HR spielt dabei eine Schlüsselrolle – aber nicht allein. Selbstgesteuerte Entwicklung braucht Raum, aber auch Richtung. Sie braucht Führungskräfte, die Potenziale ermutigen und nicht verwalten. Die ihre Rolle als Coach und Türöffner verstehen. Und sie braucht eine Kultur, die nicht auf «Talent Hoarding», sondern auf «Talent Sharing» setzt. Nur dann werden Chancen ermöglicht, nicht verhindert. Karrierewege sichtbar gemacht statt kontrolliert – über Projekte, Feedback und interne Mobilität. HR schafft dafür die nötige Transparenz, coacht Führungskräfte und bringt mit Formaten wie Mentoring, Job Cafés oder Talentmärkten Bewegung ins System.
Technologie: Ermöglicher statt Ersatz
Viele Mitarbeitende kennen ihre Optionen gar nicht. Laut einer Studie von HR Campus sind nur rund 40% mit dem Aufzeigen ihrer Karriereplanung und Entwicklungsmöglichkeiten zufrieden – mehr als jede*r fünfte Mitarbeitende gibt an, mit der Sichtbarkeit der Möglichkeiten sogar unzufrieden zu sein. Und genau hier kommt Technologie ins Spiel.
- KI kann Skills sichtbar machen, Lernpfade vorschlagen und Potenziale matchen.
- Interne Plattformen bringen Menschen und Projekte zusammen – ohne formelle
Beförderungsschritte. - Self-Services bieten Orientierung: genau dann, wenn Interesse da ist – nicht erst im Jahresgespräch.
Aber: Tools allein reichen nicht. Nur 51,9% empfinden sie als hilfreich. Was wirkt, ist das Zusammenspiel: Technologie und Haltung. Sichtbarkeit und Vertrauen. Empfehlung und echtes Gespräch. Denn Entwicklung beginnt nicht im Tool – sie beginnt im Job. Im Projekt. Im Mut, etwas Neues zu tun.
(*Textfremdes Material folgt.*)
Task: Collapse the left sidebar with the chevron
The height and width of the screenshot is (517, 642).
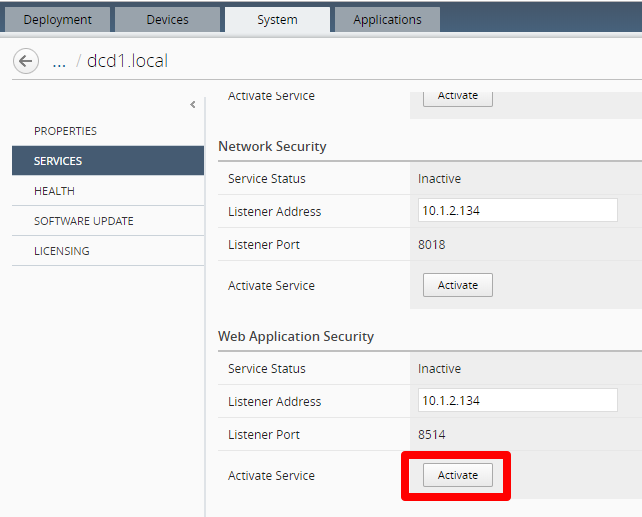Action: coord(193,105)
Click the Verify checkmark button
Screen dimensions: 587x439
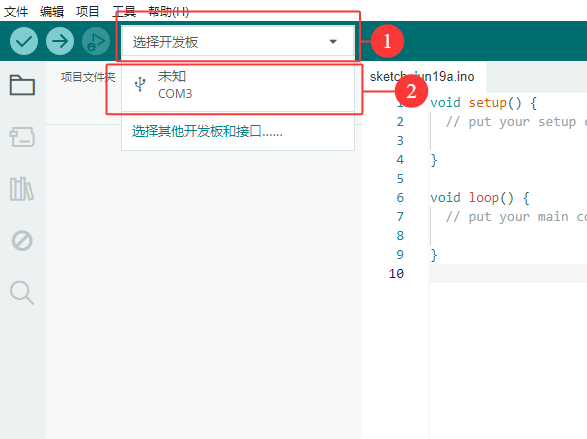point(24,41)
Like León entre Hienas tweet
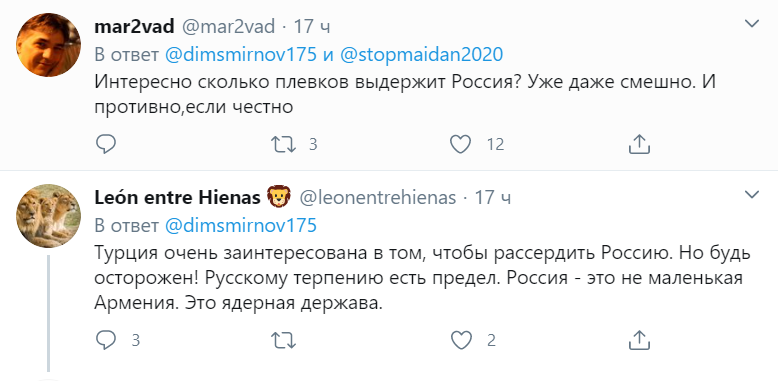Screen dimensions: 778x381 click(x=460, y=340)
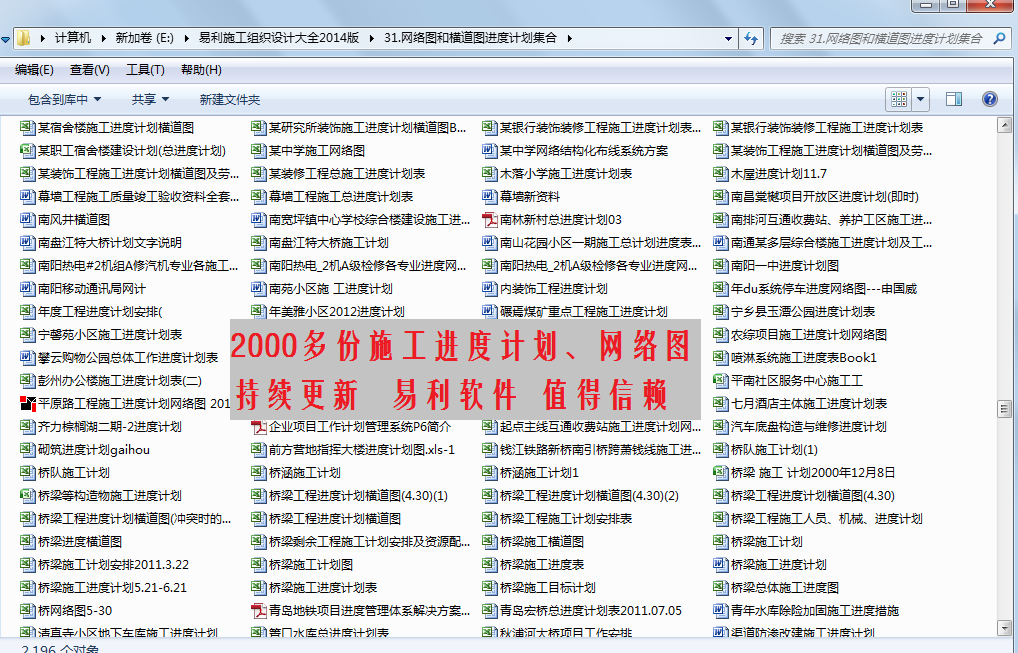Viewport: 1018px width, 653px height.
Task: Expand the 包含到库中 dropdown
Action: pos(65,99)
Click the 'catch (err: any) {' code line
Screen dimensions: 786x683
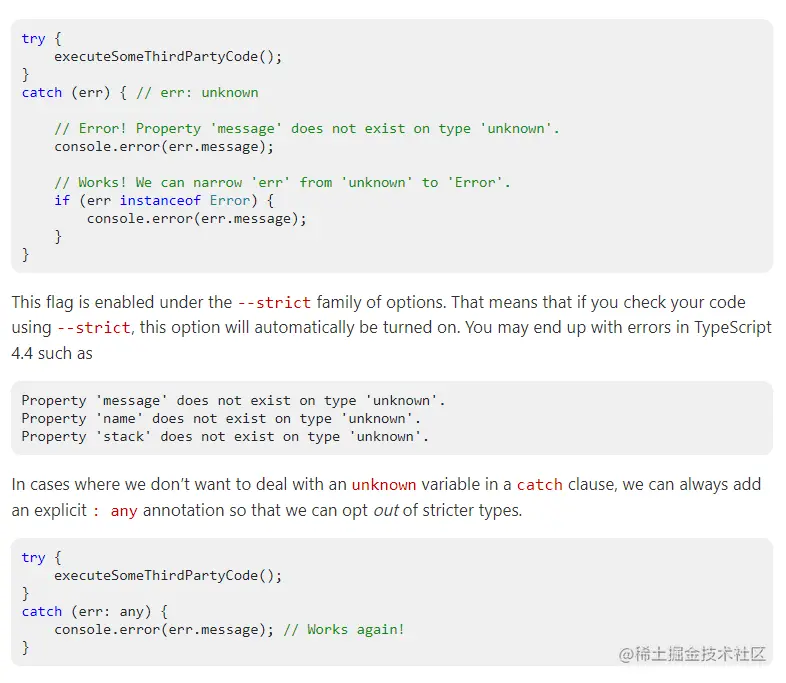[x=95, y=611]
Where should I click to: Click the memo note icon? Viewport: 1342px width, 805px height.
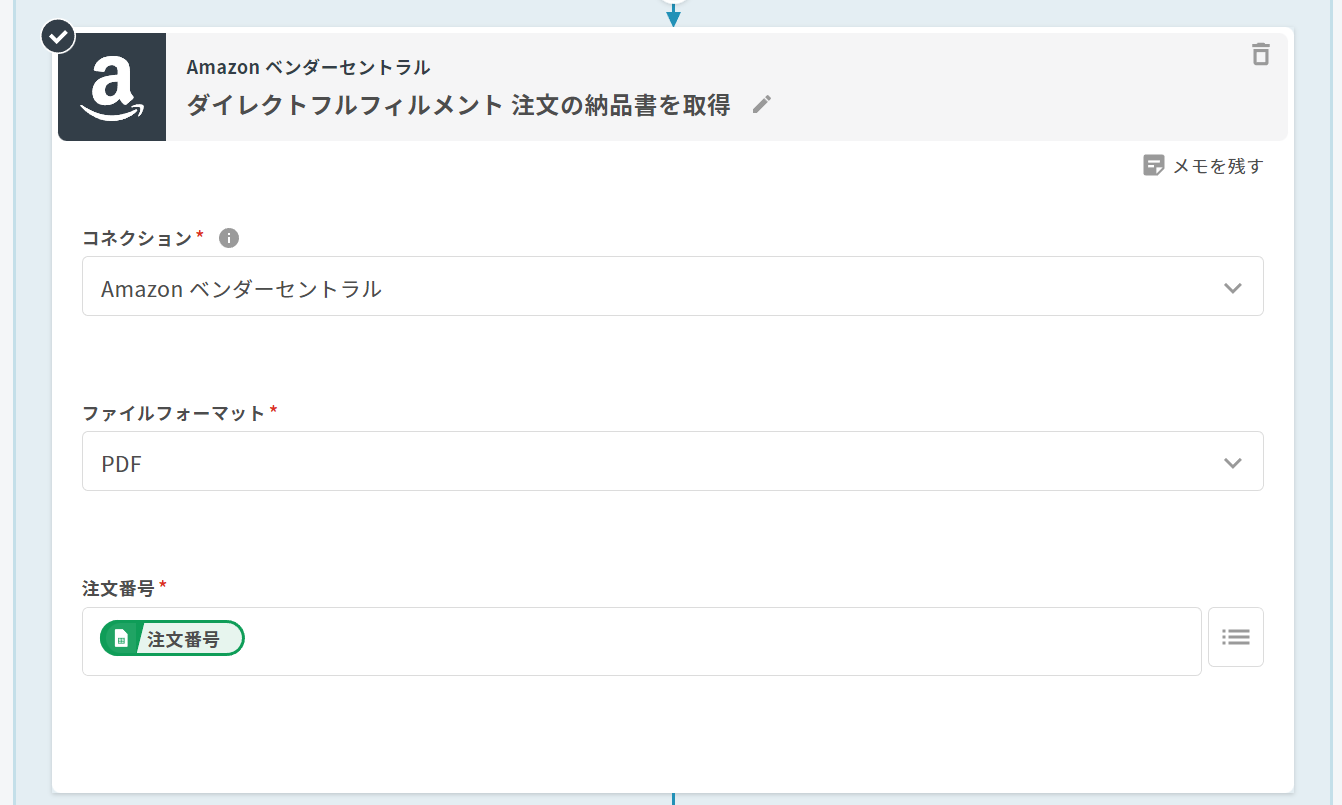(1154, 166)
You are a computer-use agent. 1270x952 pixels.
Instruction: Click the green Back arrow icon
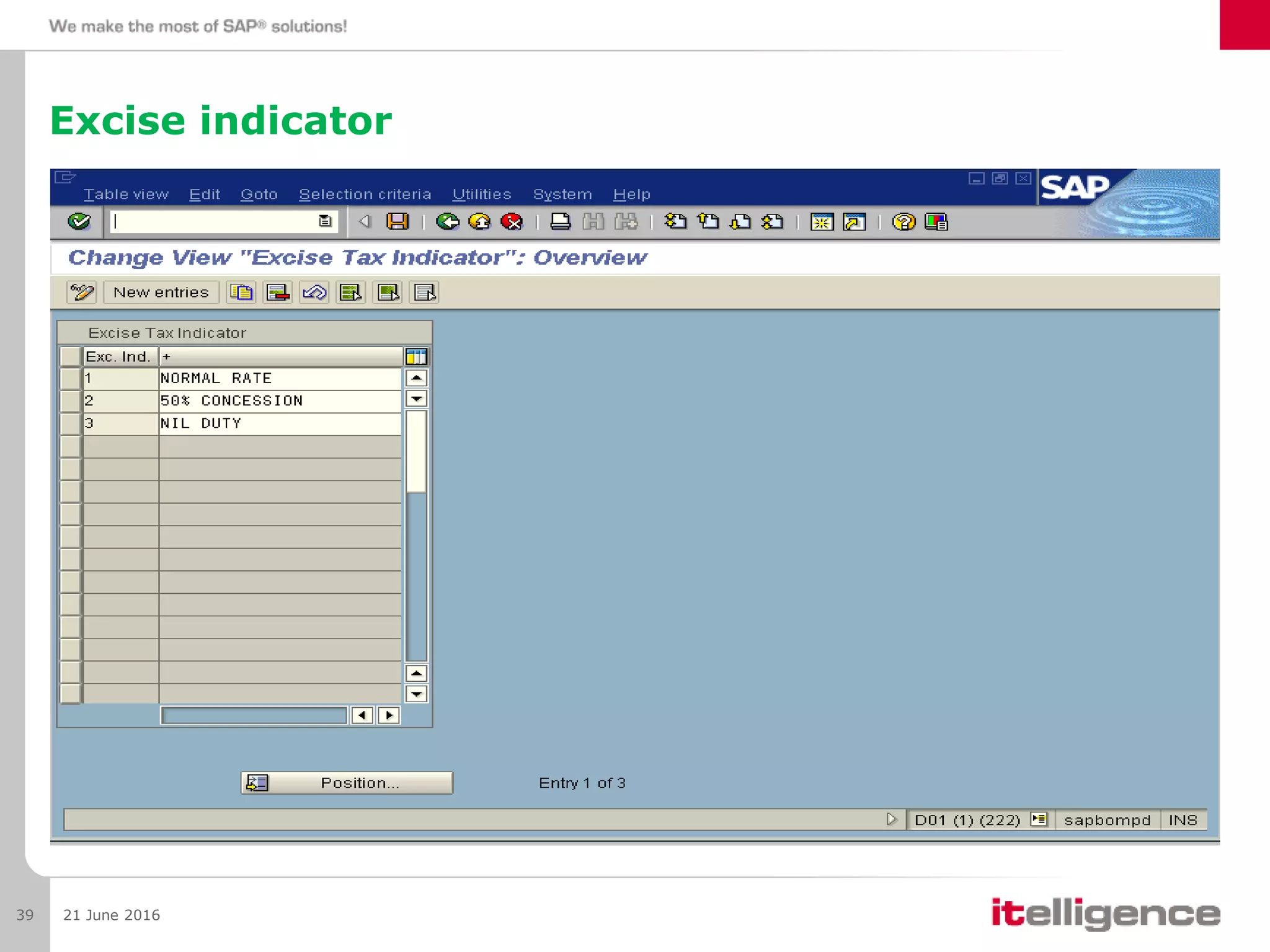(447, 221)
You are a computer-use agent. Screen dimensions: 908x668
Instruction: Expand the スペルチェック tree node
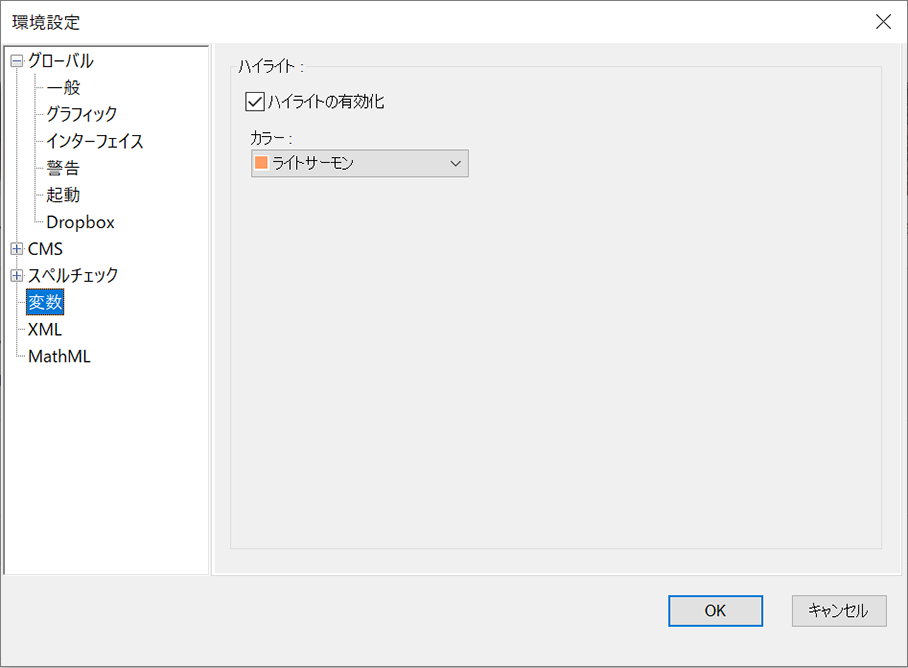point(17,276)
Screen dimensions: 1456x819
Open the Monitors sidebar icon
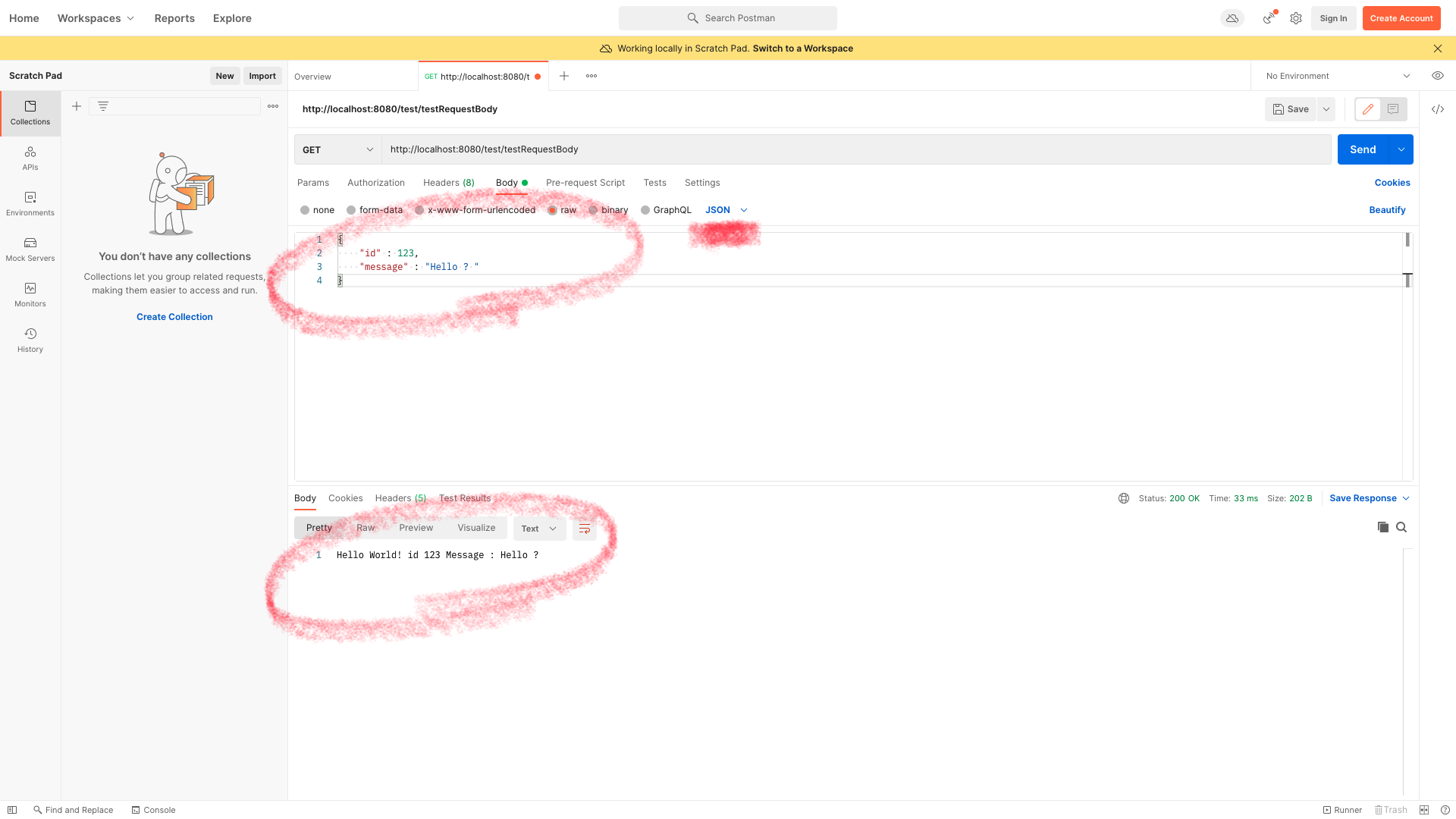click(x=30, y=294)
Fazit: Employee-led heisst auch HR-led – aber anders
Employee-led Talent Management ist kein Trend – es ist ein Umdenken. Und eine echte Chance für HR, wirklich etwas zu bewegen. Es beginnt dort, wo wir den Menschen zutrauen, ihren Weg selbst mitzugestalten. Wo HR Strukturen schafft, die Potenziale sichtbar machen, statt sie zu verwalten. Wo Technologie Orientierung bietet – und Haltung den Weg weist. Jetzt ist der Moment, den Kulturwandel nicht nur zu beschreiben, sondern erlebbar zu machen. Mit Vertrauen, Mut und dem klaren Bekenntnis: Entwicklung gehört in die Hände der Mitarbeitenden.
How to: Employee-led Talent Management
Employee-led Talent Management kann man nicht verordnen – aber möglich machen. Lieber klein starten als gar nicht. Diese fünf Schritte schaffen den Rahmen:
1. Haltung klären Was verstehen wir unter Entwicklung? Wie viel Selbststeuerung lassen wir zu – bei Potenzial, Lernwegen, Chancen?
2. Transparenz schaffen Oft fehlt es nicht an Möglichkeiten, sondern an Orientierung. Einfache Übersicht zu Lernfeldern, Projektbeteiligungen oder internen Wechselmöglichkeiten kann schon viel bewegen.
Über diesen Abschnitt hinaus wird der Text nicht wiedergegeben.